A youngster was not doing well at public school. His parents got him into a strict Catholic school to see if that would improve his grades. Immediately the lad stopped watching TV and playing computer games and spent all his time at his studies. At the end of the year he was one of the best students in class getting straight A’s. His baffled parents asked him what happened. “The first day I went to that school,” he explained, “and saw that man hanging up on the cross, I knew these people meant business.”

The sight of the crucified Christ might have spurred the youngster to success, but the crucifixion is not about success the way the world views it. When Jesus grew fearful of his awesome mission before his arrest in the garden, he cried out, “ Father, if it is possible, let this cup of suffering be taken away from me.” And, just as swiftly, he added, “Not my will, but thine be done” (Matthew 26 : 39 ). It was natural even for Jesus to feel afraid in the face of his Passion. God, however, did not send His angels to rescue him, nor did He take him down from the cross.

By every observable, human standard, the Passion of Christ was a disappointing end for the One whom we acclaim as our Lord and Savior. But, there is an important lesson to be learnt from the story of Christ’s Passion. Our spiritual lives contain two essential elements : the Cross and the Crown. You cannot have one without the other. You cannot enter into the new life of the Resurrection ( the Crown ) without taking up your Cross to follow Him. The Cross or the Passion of Christ is the means of entry into the new life of the gospel. It is the means whereby we are redeemed and purified to follow Christ’s new commandment to love one another as He has loved us.

Even Peter, Jesus’s trusted disciple, rejected the Passion of Christ. He objected to Jesus going to Jerusalem and being “put to death” ( Matthew 16 : 21 ). Peter’s opposition to the Passion was so forceful that the Lord even more forcefully put him in place, “Get behind me Satan! You are judging by man’s standards, not by God’s” ( Matthew 16 : 23 )

Peter eventually got it. The Passion of Christ became his gateway to salvation. It changed his life.

Jesus has told us that His kingdom is not of this world. By this he means that the ways and standards of His kingdom are not the ways and standard of the world. One of the first people to appreciate this mystery was the repentant thief on the cross. Choking with the pains of crucifixion and imminent death, he turns and says to Jesus, hanging on the next cross, “Jesus, remember me when you come into your kingdom” (Luke 23:42). Unlike the other thief who taunts Christ, and asks to be delivered from the cross, this repentant thief knows that success in God’s kingdom is to be measured by a different set of standards.

He knows that to get into the kingdom of Christ he has to be saved not from the cross but by the cross.

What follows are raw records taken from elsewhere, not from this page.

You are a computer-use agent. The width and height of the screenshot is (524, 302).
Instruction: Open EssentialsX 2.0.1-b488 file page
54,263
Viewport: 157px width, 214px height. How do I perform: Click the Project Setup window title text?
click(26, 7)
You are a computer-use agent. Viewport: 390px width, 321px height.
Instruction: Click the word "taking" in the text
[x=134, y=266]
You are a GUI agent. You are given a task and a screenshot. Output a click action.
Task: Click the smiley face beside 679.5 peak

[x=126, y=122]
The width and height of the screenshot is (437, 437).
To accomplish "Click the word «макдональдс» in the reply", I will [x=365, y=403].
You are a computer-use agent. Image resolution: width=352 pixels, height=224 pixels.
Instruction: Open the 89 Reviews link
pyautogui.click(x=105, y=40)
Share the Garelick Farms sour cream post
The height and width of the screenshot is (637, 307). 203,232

How often, the followers of Christ make the same mistake as the unrepentant thief, the mistake of rejecting the cross, the mistake of shirking responsibility, the mistake of seeking to validate themselves by flashy shows of power, wealth or political connection. The passion of Christ challenges us to say no to the very attractive but one-sided worldly gospel of instant glory that offers a false hope. On the cross, Jesus is saying, there’s no glory without sacrifice, there’s no lasting love without suffering. We need to recognize that sharing in the Passion of Christ is the necessary condition for entering into the glorious, resurrected life of Christ. In the face of disappointments, bereavement, sickness, death of loved ones, ingratitude by fair-weather friends, and human failure, there is always the victory of the Cross.

The Passion of Christ is more than one individual’s suffering. It is a process through which all Christians must enter. The sins of the judges, disciples, executioners and the fickle crowd of servile sycophants, for whom Christ died, are not just past sins. They are the every-day sins we commit all the time whenever we turn our backs on Christ : whenever we condemn others and betray their trust, whenever we unleash a bitter remark or snap judgment, whenever we give into resentment, whenever we mercilessly follow the mob and take the easy way out. We are called to be more than that.

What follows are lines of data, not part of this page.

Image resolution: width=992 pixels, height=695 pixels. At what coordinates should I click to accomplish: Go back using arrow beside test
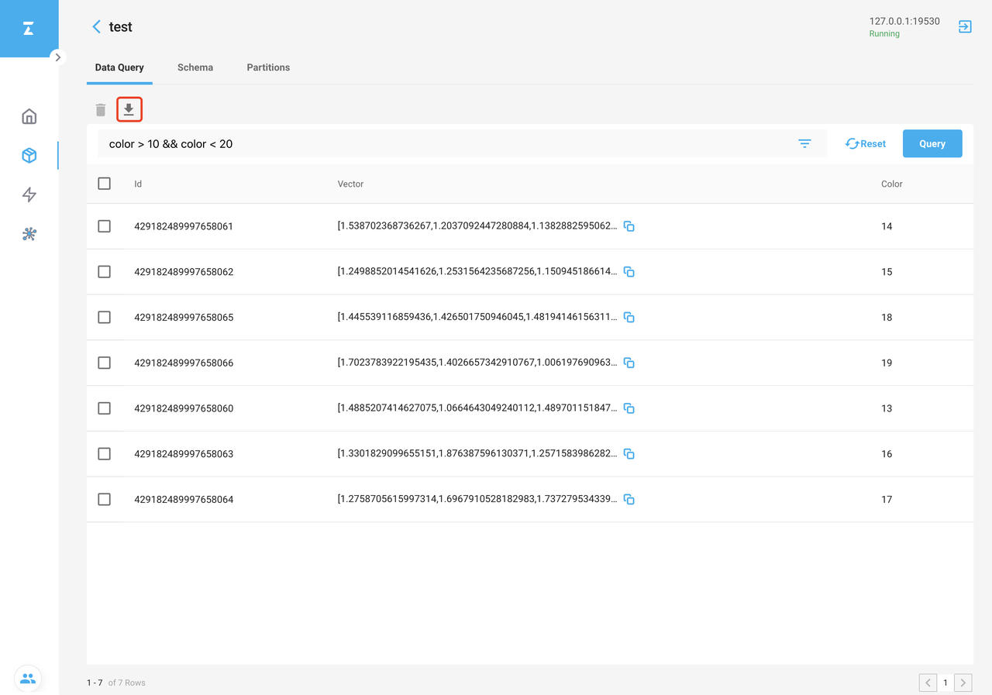97,27
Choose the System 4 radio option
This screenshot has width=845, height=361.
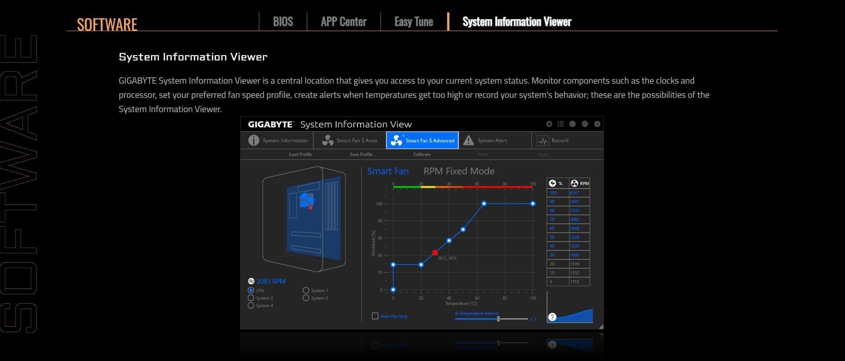pos(251,305)
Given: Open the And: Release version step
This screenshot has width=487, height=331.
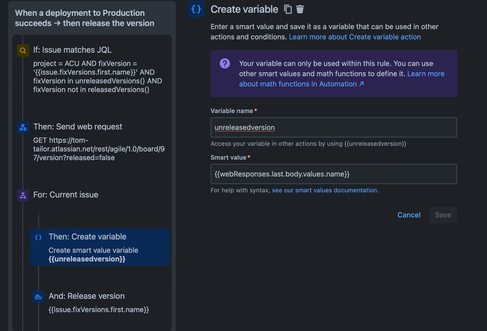Looking at the screenshot, I should point(99,303).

We are called to face our dark side and conquer it because Jesus overcame sin for us through his Passion.

There is a story about a knight who dragged himself back to the king’s court after a narrow escape from a wearisome campaign. The king ran out to meet him. “What is wrong, Sir Thomas?” asked the king. “My Lord,” answered the knight, “I have been out fighting your enemies to death.” “Which enemies?” asked the king? “Your enemies on the western border,” replied the knight. “But,” countered the king, “I have no enemies on the western border.” “Well,” replied the disillusioned knight, “now you do.”

In his zeal to serve his Lord, the knight had been going about sowing seeds of enmity in a kingdom he was supposed to be defending. The kingdom you need to be defending is Christ’s kingdom. Unlike the hapless knight, you need to accept Jesus’s challenge to ” take up your cross and follow” Him, if you want to avoid so terrible a mistake.

Let us not make the same mistake as the disillusioned knight who sowed the seeds of enmity rather than the seeds of love in the Lord’s Kingdom. Jesus suffered and died on the cross for the forgiveness of our sins so we could follow his example of loving one another as He has loved us.

Never forget that.

The repentant thief got is right. He accepted Jesus, crucified, who offered His life for his redemption on the Cross.